§ **YOUR GOAL**: The records below must be reproduced in full and without error.

§ **RECORD EXCERPTS**:
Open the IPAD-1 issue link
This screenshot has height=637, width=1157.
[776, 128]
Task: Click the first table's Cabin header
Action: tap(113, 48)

§ **SOLUTION TO THIS TASK**:
Open the IPAD-1 issue link
This screenshot has height=637, width=1157.
[776, 128]
Task: Click the first table's Cabin header
Action: tap(113, 48)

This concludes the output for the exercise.